The corporate media fumed all last week about the election in Spain that defeated the right-wing Popular Party (PP) of former Prime Minister Jose Maria Aznar and voted in the Socialist Party, led by Jose Luis Rodriguez Zapatero, which had promised to withdraw Spanish troops from the U.S.-run occupation of Iraq. In the New York Times, chief hack Thomas Friedman denounced “the Axis of Appeasement” in Europe.

The supposedly liberal Washington Post ranted in an editorial that Spanish voters had sent “a message” that will “convince the extremists that their attempt to sway Spanish policy with mass murder succeeded brilliantly.” So according to the Washington Post, anyone who voted against Spain’s equivalent of the Republican Party was voting for terrorism and mass murder.

The Bush White House must be pleased. This is exactly the message it is trying to get across for the 2004 election–and has been ever since the attacks of September 11. In reality, the Spanish election saw a surge in turnout among people who wanted to oppose war and violence.

Aznar’s PP government cynically exploited the horror of March 11 by blaming the Basque separatist group ETA, suppressing growing evidence that al-Qaeda was responsible in the hopes of riding the tragedy to an election victory. When the truth emerged only the night before the election, the issue of the invasion of Iraq–and Aznar’s arrogance in committing Spain to a war that was opposed by 90 percent of the population–returned to center stage.

Those who voted against the PP aren’t cowards or fools. They saw through their government’s manipulation of the March 11 bombings and took a stand against the war makers who have made the world a more dangerous place.

When Aznar signed up for the U.S. government’s war on Iraq, he set the stage for a response that was as inevitable as the growing–and increasingly deadly–resistance to occupation inside Iraq.

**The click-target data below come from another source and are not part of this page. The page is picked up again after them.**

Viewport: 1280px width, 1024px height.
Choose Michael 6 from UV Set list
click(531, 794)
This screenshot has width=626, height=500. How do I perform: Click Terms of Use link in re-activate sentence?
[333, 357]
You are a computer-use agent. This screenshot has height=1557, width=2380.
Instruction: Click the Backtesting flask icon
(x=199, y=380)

But who paid the price in Madrid?

Not anyone remotely responsible for the Spanish government’s alliance with Washington, but overwhelmingly immigrant workers and students. In the run-up to the invasion of Iraq, Spain’s antiwar movement was the largest in Europe. So the odds are good that among the victims of March 11 are many people who marched against war.

And while the PP government may have been defeated at the polls in the aftermath of the Madrid train bombings, March 11 will be used in Spain and across Europe as justification for a clampdown on civil liberties and an escalated racist assault on immigrants, especially Muslims.

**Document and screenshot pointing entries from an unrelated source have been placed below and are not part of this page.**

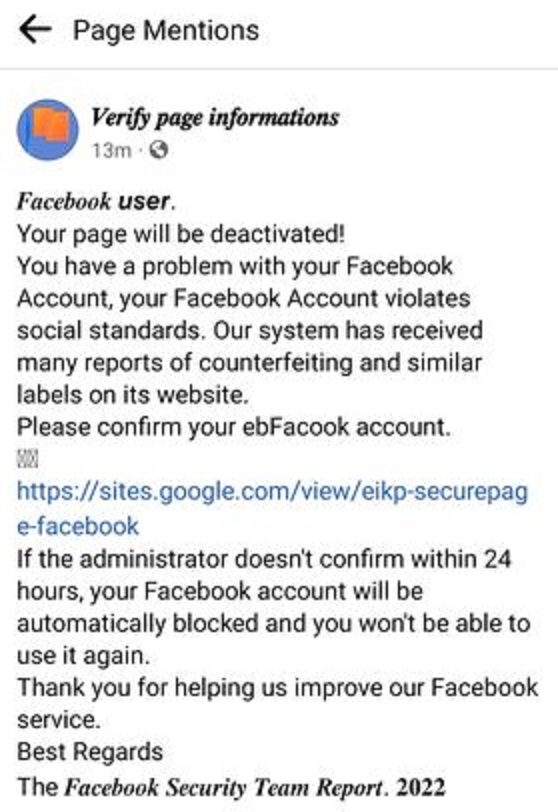Viewport: 558px width, 812px height.
Task: Tap the Facebook user greeting line
Action: [x=96, y=201]

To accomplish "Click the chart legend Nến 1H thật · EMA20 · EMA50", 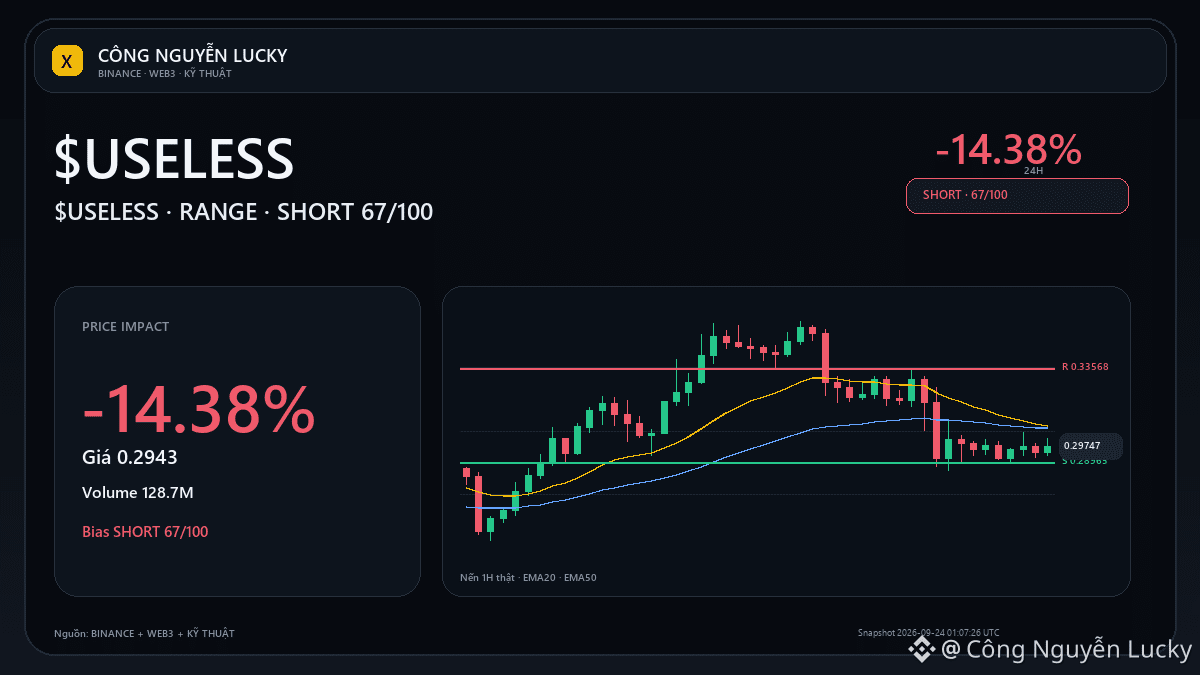I will coord(528,577).
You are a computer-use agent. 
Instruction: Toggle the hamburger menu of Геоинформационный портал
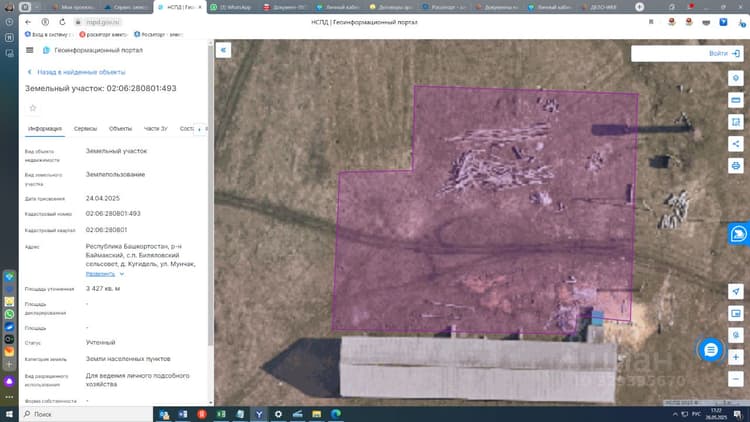click(x=30, y=50)
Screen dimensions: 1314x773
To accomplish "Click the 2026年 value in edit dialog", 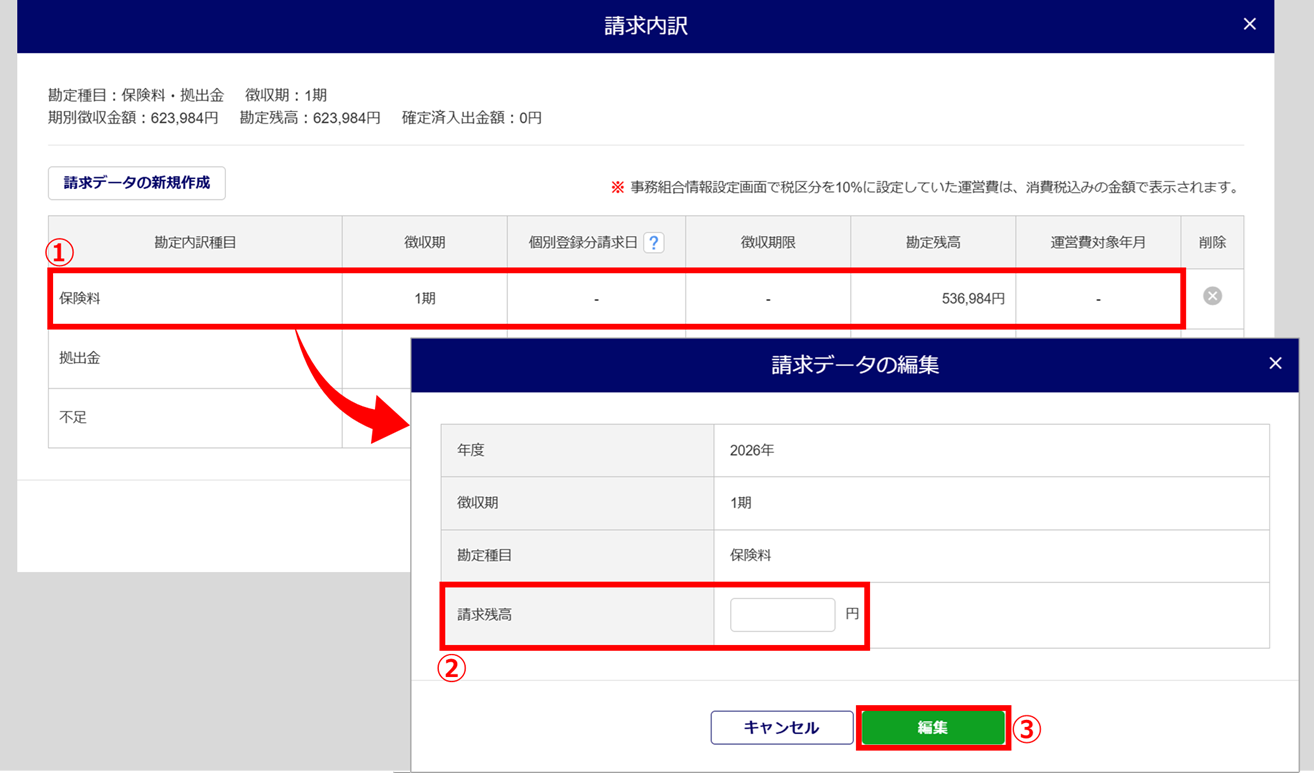I will 752,451.
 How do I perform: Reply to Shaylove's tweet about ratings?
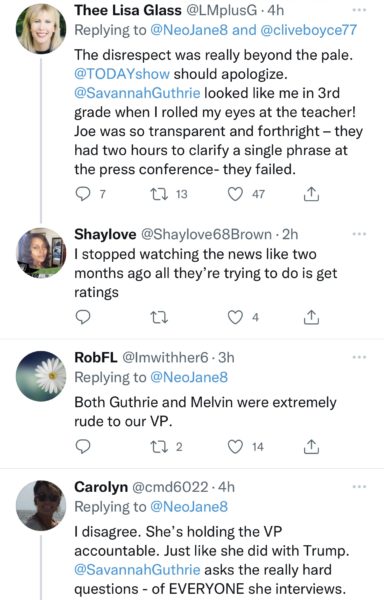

In the U.S., September 11 served as the all-purpose excuse for everything from unleashing U.S. military power abroad to tearing up constitutional rights to furthering assaults on workers’ living standards. If the September 11 hijackings were meant to weaken U.S. imperialism, they accomplished the exact opposite–by giving the U.S. government its best justification in decades for inflicting its own brand of terror.

The cheerleaders for Washington’s “war on terrorism” are quick to denounce the violence of the terrorists behind the Madrid train bombings. But what they never discuss is the incomparably greater terror that the U.S. government inflicts around the world.

Estimates of the Iraqis killed so far in the U.S. war and occupation run as high as 50,000–many times more than were killed by al-Qaeda’s attacks. More than 1 million Iraqis dead from the combined slaughter of the first Gulf War in 1991 and the savage United Nations (UN) economic sanctions that followed.

With the U.S. occupiers calling the shots, Iraqis today have no more say in how their country is governed than they did under Saddam Hussein. So is it any wonder that Iraqis fight back against U.S. imperialism–and choose targets designed to weaken the hold of the occupation?

Anyone opposed to the U.S. occupation of Iraq must defend the right of Iraqis to resist their occupiers by any means. The violence of those oppressed by imperialism pales in comparison to the crimes committed by the world’s most powerful governments–above all, the U.S. government.

As Martin Luther King said in 1967 in opposing the Vietnam War, “I could never again raise my voice against the violence of the oppressed in the ghettos without having first spoken clearly to the greatest purveyor of violence in the world today–my own government.”

In Spain, masses of people lived up to King’s principle by voting out the real purveyors of violence at the head of the Spanish government. In the U.S., we can take a stand against violence and war by challenging the policies of the U.S. government–both its Republican and Democratic wings–and the rulers of Corporate America that it serves.